Lines of data
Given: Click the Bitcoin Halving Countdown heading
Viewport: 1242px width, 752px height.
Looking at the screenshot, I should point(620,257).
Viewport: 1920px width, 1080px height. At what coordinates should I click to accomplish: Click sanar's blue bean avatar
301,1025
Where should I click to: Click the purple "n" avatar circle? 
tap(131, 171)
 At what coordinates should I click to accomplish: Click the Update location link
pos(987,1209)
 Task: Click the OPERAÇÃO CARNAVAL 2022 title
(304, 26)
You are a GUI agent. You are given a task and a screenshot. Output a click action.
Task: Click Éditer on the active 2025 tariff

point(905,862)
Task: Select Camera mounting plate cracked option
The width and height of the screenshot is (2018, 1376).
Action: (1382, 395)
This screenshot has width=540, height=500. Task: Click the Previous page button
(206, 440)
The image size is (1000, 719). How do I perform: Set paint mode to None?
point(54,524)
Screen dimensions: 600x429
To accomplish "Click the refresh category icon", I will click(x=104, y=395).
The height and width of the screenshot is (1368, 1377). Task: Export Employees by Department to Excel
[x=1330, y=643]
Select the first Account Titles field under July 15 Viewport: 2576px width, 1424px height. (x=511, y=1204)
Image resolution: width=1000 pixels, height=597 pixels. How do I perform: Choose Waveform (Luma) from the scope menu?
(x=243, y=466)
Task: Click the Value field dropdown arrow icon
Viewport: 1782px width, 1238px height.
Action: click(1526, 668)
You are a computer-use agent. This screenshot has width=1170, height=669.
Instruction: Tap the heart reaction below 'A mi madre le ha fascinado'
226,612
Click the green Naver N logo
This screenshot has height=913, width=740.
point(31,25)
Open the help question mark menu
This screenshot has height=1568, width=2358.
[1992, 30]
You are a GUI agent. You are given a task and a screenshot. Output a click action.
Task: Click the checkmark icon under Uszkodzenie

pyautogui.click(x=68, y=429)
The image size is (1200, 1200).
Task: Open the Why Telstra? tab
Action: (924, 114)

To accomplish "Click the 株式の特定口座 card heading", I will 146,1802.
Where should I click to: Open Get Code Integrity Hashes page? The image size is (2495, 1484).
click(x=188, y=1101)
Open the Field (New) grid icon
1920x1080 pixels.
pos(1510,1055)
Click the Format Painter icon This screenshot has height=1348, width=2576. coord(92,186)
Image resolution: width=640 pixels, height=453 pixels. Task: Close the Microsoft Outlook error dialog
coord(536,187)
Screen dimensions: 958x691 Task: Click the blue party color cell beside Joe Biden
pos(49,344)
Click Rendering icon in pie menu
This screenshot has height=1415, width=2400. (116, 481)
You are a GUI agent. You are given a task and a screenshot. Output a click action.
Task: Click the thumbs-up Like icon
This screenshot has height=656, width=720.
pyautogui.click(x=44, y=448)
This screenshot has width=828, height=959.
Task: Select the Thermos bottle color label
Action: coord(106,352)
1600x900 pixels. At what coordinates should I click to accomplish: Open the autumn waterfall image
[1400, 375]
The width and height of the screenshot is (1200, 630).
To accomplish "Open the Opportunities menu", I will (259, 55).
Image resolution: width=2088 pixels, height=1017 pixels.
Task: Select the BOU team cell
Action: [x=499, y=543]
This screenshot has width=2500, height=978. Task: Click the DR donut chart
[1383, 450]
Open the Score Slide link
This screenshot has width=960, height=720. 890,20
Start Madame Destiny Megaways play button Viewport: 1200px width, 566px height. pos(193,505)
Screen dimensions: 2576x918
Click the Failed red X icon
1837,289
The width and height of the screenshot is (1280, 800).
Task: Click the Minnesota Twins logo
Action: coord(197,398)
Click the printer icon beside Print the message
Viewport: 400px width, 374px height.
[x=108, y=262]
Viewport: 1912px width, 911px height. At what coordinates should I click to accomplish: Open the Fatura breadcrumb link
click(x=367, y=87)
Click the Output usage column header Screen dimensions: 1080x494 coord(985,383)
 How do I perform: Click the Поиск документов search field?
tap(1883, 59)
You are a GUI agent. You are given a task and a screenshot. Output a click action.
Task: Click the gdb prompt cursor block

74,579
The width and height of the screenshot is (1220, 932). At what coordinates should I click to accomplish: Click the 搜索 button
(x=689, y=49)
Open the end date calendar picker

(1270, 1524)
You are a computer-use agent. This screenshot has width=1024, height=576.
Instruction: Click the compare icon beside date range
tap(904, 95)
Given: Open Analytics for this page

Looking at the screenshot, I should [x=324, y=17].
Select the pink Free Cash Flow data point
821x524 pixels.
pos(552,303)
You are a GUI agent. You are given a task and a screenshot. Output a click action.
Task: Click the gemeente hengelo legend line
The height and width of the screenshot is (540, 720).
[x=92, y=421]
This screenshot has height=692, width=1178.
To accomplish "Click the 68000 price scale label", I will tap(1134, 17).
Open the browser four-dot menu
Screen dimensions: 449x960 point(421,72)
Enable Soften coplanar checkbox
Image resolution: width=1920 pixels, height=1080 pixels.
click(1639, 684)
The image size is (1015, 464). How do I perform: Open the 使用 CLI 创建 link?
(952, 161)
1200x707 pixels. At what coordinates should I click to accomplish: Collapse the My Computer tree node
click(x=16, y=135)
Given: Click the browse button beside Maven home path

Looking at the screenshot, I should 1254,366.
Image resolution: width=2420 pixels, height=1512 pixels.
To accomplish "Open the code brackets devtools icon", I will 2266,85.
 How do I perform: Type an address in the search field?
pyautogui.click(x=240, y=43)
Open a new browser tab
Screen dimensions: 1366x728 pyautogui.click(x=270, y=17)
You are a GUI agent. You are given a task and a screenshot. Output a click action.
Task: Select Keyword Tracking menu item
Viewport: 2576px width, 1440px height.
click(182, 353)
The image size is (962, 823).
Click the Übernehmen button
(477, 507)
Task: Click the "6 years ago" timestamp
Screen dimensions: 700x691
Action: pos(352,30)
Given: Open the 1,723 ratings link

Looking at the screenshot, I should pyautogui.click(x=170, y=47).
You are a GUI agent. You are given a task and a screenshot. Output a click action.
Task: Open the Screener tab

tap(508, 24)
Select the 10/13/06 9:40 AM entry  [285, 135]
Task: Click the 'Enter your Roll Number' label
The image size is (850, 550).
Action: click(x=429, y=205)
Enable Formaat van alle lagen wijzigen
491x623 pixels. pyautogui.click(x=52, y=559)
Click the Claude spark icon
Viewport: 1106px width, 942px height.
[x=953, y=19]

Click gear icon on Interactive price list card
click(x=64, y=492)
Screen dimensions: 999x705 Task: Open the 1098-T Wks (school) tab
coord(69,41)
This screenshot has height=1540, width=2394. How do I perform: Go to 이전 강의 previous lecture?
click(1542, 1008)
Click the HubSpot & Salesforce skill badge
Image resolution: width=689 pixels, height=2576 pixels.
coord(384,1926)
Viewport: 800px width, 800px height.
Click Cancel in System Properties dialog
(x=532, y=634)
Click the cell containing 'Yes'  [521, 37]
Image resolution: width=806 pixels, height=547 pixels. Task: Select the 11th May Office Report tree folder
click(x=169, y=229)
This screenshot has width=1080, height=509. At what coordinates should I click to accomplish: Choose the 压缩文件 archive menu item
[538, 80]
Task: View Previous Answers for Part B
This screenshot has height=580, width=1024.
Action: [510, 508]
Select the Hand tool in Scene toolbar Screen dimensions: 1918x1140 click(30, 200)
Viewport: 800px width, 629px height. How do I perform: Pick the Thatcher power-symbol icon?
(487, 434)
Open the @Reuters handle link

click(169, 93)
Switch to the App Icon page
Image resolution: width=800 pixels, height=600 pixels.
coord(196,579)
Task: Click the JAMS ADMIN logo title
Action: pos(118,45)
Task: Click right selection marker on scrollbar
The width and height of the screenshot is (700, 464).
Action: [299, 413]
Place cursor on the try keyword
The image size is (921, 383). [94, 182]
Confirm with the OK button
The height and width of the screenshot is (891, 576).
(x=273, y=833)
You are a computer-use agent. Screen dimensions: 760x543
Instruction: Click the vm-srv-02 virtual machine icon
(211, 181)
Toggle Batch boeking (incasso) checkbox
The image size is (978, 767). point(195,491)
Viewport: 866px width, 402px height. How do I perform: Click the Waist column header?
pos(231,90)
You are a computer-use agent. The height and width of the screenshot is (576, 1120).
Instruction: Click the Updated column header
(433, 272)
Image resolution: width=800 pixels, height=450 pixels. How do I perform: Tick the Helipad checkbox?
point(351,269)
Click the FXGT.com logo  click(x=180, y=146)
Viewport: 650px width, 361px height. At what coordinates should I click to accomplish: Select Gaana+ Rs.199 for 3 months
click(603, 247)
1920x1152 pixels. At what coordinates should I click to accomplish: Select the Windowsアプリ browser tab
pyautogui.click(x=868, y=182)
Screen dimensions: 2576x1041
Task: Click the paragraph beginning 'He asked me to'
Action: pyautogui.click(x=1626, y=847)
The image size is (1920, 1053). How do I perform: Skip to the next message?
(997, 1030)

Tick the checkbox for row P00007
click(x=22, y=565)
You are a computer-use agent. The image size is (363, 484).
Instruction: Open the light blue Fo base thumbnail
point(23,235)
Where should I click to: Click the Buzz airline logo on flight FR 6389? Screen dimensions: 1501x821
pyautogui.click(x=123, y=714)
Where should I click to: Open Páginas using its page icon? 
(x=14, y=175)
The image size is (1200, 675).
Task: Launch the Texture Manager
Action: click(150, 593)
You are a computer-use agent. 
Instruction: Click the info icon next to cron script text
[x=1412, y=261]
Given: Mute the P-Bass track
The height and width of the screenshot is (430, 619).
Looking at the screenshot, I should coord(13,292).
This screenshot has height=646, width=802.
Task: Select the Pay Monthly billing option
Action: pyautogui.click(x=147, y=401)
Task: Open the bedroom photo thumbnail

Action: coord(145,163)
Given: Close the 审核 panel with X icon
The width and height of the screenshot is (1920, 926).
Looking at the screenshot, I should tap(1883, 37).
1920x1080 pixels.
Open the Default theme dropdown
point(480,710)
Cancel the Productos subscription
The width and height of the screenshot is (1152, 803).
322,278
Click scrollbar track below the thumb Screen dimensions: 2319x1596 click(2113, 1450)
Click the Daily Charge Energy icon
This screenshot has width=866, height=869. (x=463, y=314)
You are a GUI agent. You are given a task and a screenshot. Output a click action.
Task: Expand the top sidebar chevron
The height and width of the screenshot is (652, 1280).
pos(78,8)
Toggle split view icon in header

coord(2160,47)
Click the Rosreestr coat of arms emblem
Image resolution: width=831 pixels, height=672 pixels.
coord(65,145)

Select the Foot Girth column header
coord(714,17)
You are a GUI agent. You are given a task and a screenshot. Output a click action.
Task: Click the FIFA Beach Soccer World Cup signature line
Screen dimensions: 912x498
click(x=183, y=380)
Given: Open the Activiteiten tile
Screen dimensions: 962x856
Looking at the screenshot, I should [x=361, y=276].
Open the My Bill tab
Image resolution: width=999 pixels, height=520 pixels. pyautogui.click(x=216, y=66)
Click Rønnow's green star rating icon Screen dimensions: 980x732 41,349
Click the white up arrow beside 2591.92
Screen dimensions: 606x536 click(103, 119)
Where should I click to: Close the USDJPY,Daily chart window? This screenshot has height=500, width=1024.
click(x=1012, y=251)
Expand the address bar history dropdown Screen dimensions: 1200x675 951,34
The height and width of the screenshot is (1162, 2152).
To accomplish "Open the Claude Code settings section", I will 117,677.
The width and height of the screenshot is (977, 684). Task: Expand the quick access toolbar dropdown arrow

### [Exercise instructions]
Please edit the records from the line containing "Select the Foot Girth column header" through the line containing "Click Rønnow's green", both included, so that "Screen dimensions" becomes "Screen size". Return only those lines and leave everything else in them unchanged.

### [Final result]
Select the Foot Girth column header
coord(714,17)
You are a GUI agent. You are given a task and a screenshot. Output a click action.
Task: Click the FIFA Beach Soccer World Cup signature line
Screen size: 912x498
click(x=183, y=380)
Given: Open the Activiteiten tile
Screen size: 962x856
Looking at the screenshot, I should [x=361, y=276].
Open the My Bill tab
Image resolution: width=999 pixels, height=520 pixels. pyautogui.click(x=216, y=66)
Click Rønnow's green star rating icon Screen size: 980x732 41,349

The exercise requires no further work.